Activity:
Look for the string "agent" in the listing below and copy every line in which it appears.

Input records:
--*--

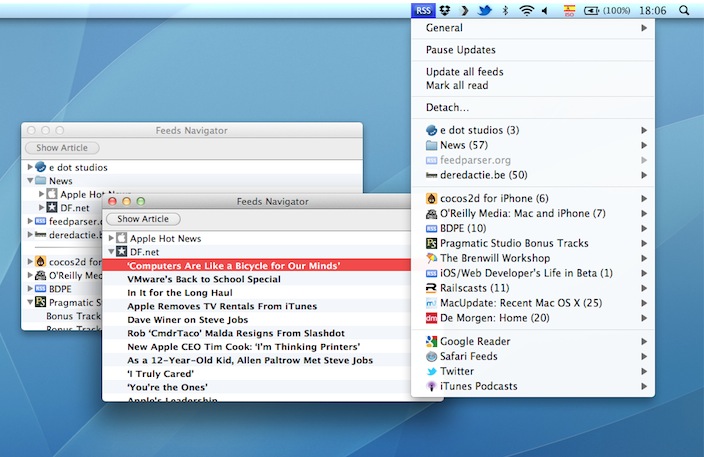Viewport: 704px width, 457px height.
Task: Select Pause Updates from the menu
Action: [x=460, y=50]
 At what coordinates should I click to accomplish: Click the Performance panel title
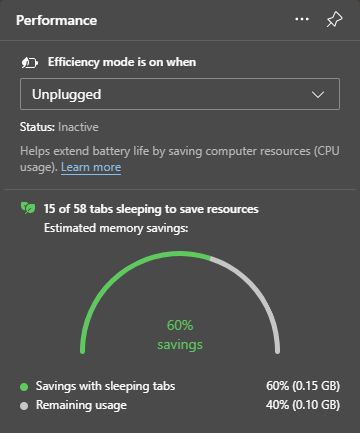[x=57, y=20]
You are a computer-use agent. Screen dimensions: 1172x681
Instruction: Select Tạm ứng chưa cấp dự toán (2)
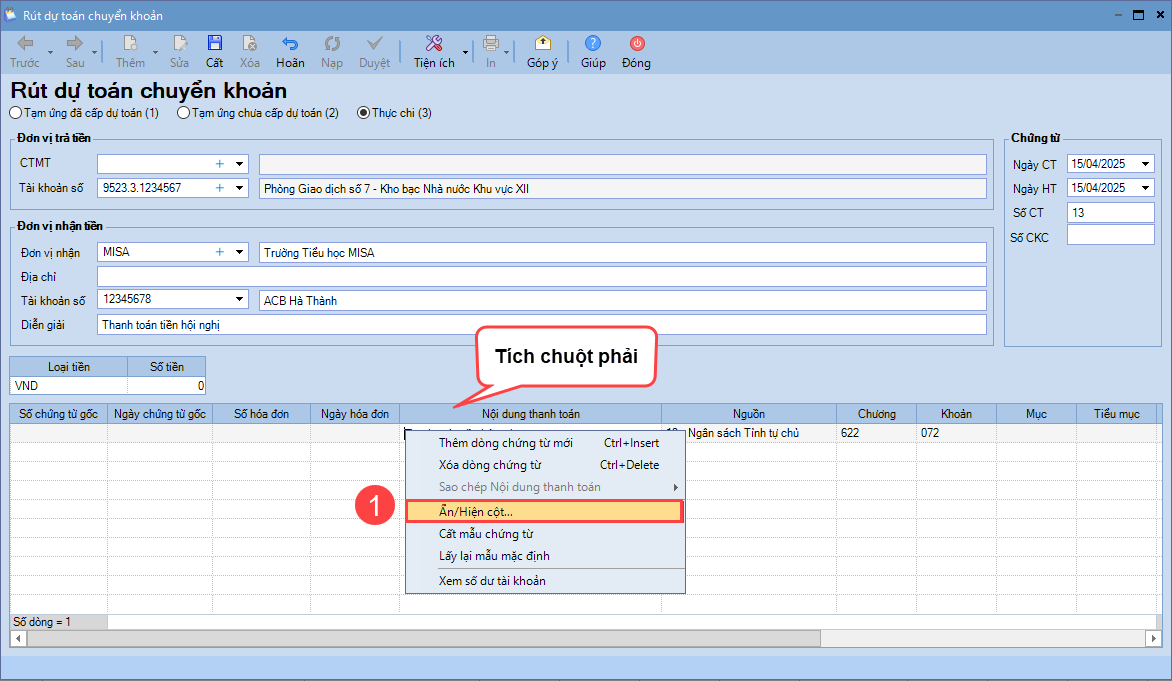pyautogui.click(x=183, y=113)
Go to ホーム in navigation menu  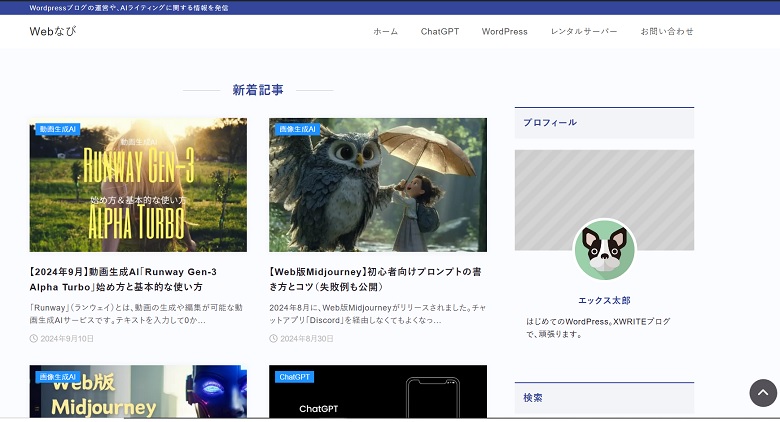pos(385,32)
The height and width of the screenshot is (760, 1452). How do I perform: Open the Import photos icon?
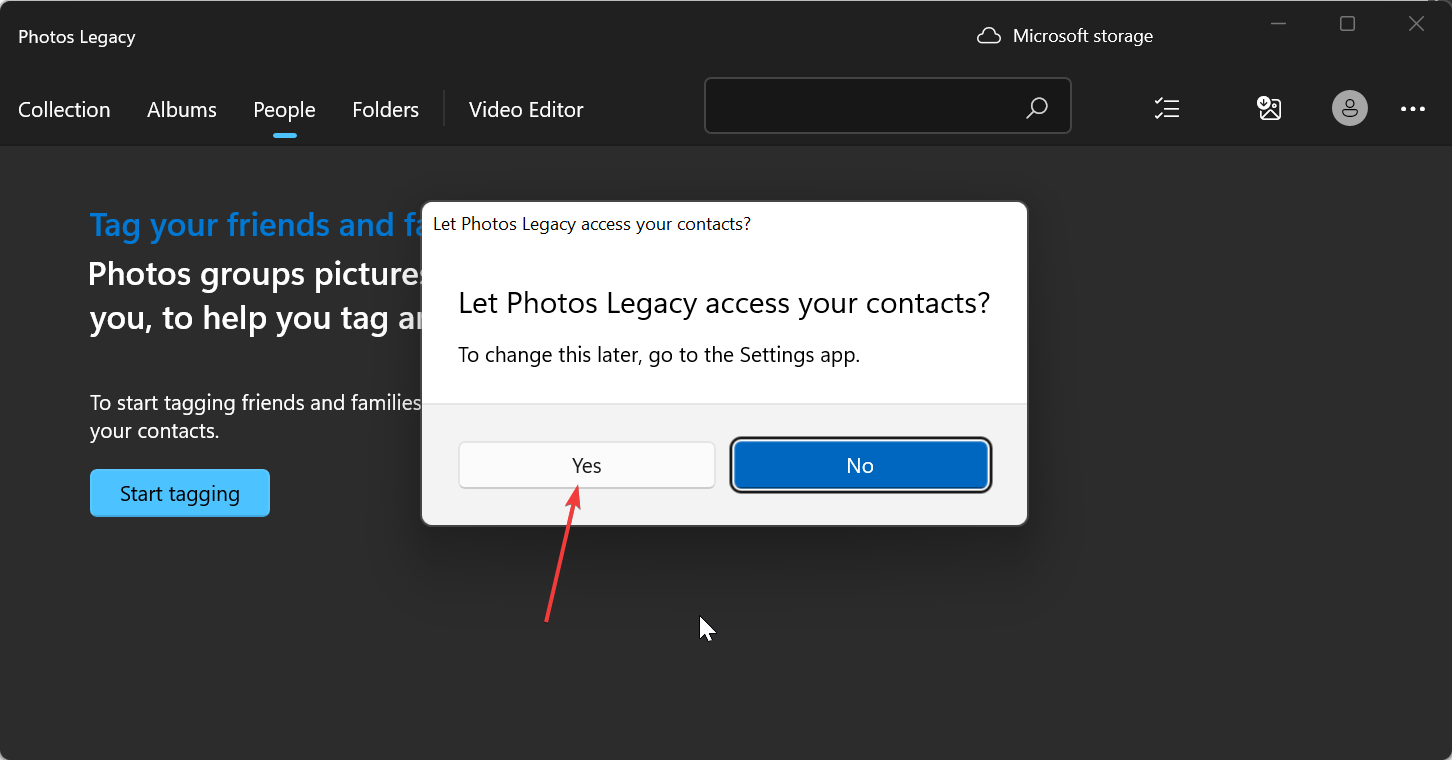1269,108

--*--

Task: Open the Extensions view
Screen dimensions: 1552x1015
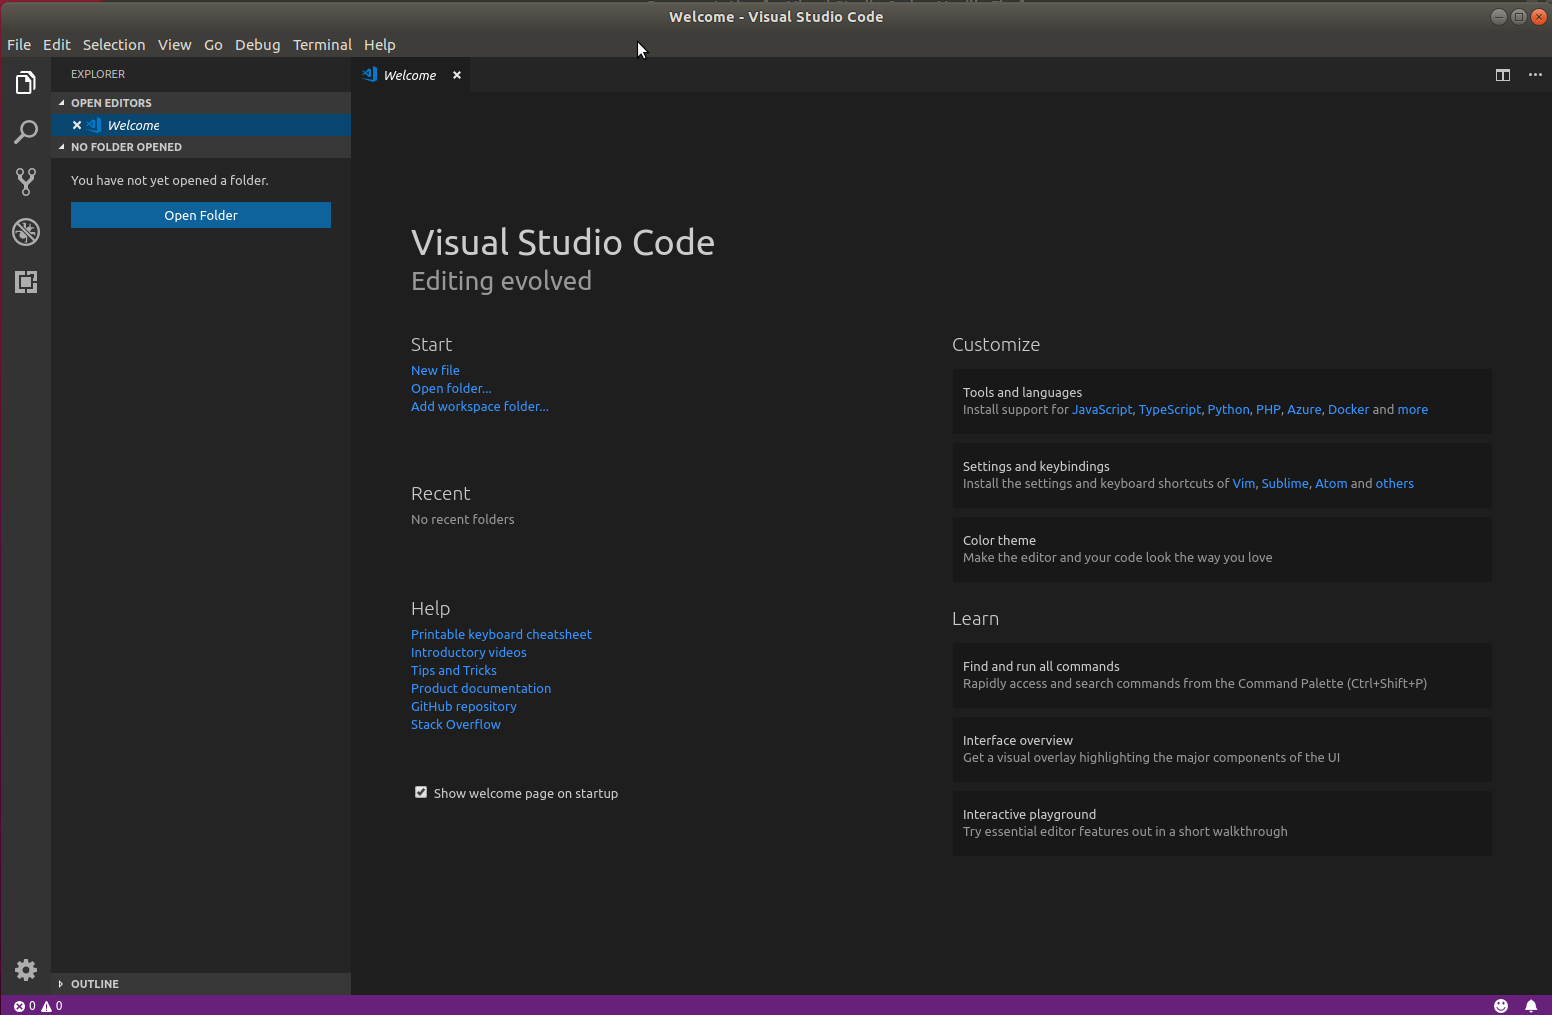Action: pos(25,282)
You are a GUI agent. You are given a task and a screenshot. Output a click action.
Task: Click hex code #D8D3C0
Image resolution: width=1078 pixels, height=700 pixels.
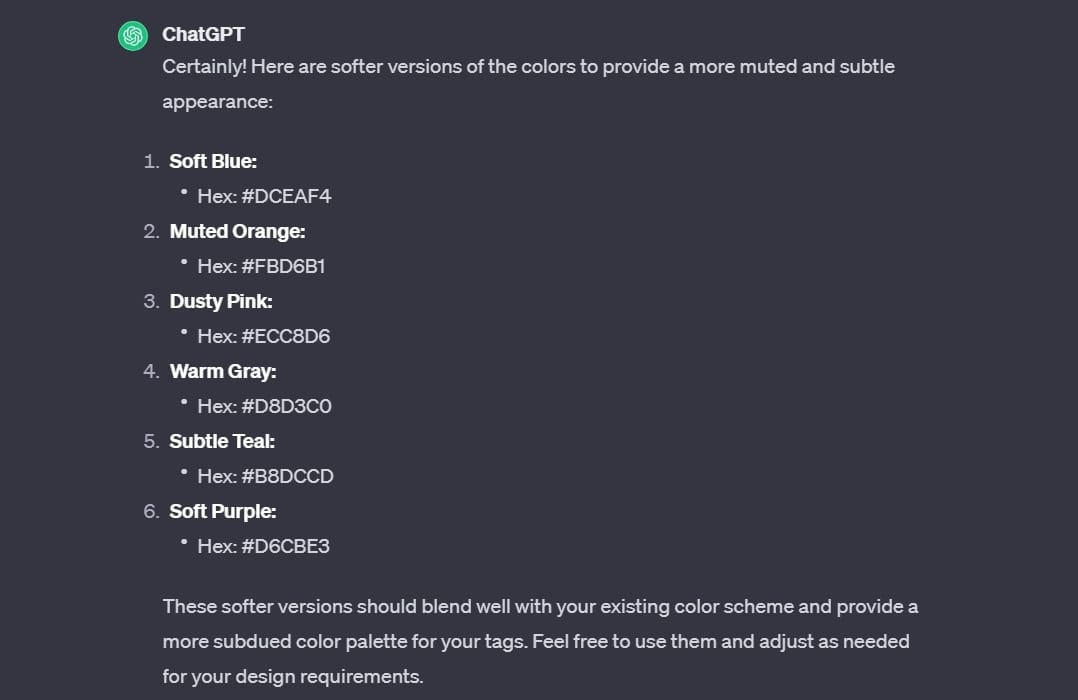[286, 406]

--*--

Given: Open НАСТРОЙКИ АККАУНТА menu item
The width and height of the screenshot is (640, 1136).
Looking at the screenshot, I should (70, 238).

--*--

Solution for this problem:
You are a computer-use agent. Screen dimensions: 1172x681
You are a GUI agent. You are given a task and a screenshot. Output a click action.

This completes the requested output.